Dr. Claudio Arnillas, Ismael Carrera’s attorney for many years, was now Rigoberto’s intermediary with his former employer. According to him, Ismael and Armida were traveling through Europe and would return to Lima very soon. He assured him that the plans of Ismael Carrera’s sons to annul the marriage and have their father declared incompetent to head the insurance company on the grounds of incapacity and senile dementia were doomed to the most resounding failure. All Ismael had to do was appear and submit to the relevant medical and psychological tests, and their accusations would collapse.
“But then, I don’t understand why he doesn’t do that right now, Dr. Arnillas,” exclaimed Don Rigoberto. “For Ismael this scandal has to be even more painful than it is for us.”
“Do you know why?” explained Dr. Arnillas, adopting a Machiavellian expression and hooking his thumbs behind the psychedelic-colored suspenders holding up his trousers. “Because he wants the twins to keep spending what they don’t have: the money they must be borrowing all over the place to pay their army of shyster lawyers and the bribes they’re coughing up for the police and judges. It’s more than likely they’re being skinned alive, and he wants them completely ruined. Señor Carrera planned everything down to the smallest detail. Do you see?”

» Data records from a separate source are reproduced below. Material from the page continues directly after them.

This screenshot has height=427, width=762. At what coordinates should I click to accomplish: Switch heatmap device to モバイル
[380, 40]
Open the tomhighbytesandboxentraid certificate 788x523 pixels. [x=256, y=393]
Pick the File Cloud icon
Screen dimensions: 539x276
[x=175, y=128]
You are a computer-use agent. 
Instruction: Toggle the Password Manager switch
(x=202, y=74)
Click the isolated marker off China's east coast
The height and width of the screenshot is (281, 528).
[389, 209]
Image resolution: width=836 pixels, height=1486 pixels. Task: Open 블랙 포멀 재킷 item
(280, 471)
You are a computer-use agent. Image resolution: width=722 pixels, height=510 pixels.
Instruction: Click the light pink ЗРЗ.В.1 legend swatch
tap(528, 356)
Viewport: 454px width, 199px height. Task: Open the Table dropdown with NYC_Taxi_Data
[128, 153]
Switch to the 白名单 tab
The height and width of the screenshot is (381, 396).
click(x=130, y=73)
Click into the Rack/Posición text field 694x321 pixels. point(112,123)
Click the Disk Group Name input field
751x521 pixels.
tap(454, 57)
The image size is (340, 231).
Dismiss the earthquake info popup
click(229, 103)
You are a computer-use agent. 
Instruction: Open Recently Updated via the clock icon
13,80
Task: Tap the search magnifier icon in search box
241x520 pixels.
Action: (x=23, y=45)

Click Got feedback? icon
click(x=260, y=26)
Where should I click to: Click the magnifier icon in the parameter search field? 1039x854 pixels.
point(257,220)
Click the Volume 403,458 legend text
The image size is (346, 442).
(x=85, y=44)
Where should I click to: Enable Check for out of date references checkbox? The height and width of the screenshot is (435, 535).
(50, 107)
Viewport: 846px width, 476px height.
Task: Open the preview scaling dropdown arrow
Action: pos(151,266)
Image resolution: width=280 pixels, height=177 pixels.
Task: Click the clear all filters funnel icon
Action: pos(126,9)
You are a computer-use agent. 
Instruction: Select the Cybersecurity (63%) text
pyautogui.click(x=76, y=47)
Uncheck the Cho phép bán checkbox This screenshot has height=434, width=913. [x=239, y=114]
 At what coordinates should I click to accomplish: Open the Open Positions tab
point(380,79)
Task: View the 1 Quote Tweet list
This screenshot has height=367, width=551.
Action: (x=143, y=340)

Don Rigoberto saw very clearly now that Ismael Carrera’s rancor toward the hyenas, from the day he discovered that in their eagerness to inherit everything they were waiting impatiently for his death, was unhealthy and irreversible. He never would have imagined the peaceable Ismael capable of a vengeful hatred of this magnitude, least of all toward his own children. Would Fonchito ever desire his death? And by the way, where was that boy?
“He went out with his friend Pezzuolo, I think to the movies,” Lucrecia said. “Haven’t you noticed that for the past few days he’s seemed better? As if he??
?d forgotten about Edilberto Torres.”
Yes, he hadn’t seen that mysterious character for more than a week. At least that’s what he’d told them, and Don Rigoberto had never caught his son in a lie.
“All of this wrecked the trip we’d planned so carefully,” Doña Lucrecia said with a sigh, suddenly becoming sad. “Spain, Italy, France. What a shame, Rigoberto. I’d been dreaming about it. And do you know why? It’s your fault, you kept telling me about it in that detailed, obsessive way. The places we’d visit, the museums, the concerts, the theaters, the restaurants. Well, what can you do except be patient.”
Rigoberto agreed. “We’ve only postponed it, my love,” he reassured her, kissing her hair. “Since we can’t go in the spring, we’ll go in the fall. A very nice time of year too, with the trees turning golden and the leaves carpeting the streets. For operas and concerts, it’s the best time of year.”
“Do you think this mess with the hyenas will be over by October?”
“They don’t have any money, and they’re spending the little they have trying to annul the marriage and have their father declared incompetent,” Rigoberto said. “They won’t succeed and they’ll be ruined. Do you know something? I never imagined that Ismael was capable of doing what he’s doing. First, marrying Armida. And second, planning so unforgiving a revenge against Miki and Escobita. It’s true that it’s impossible to know anyone else completely, people are unfathomable.”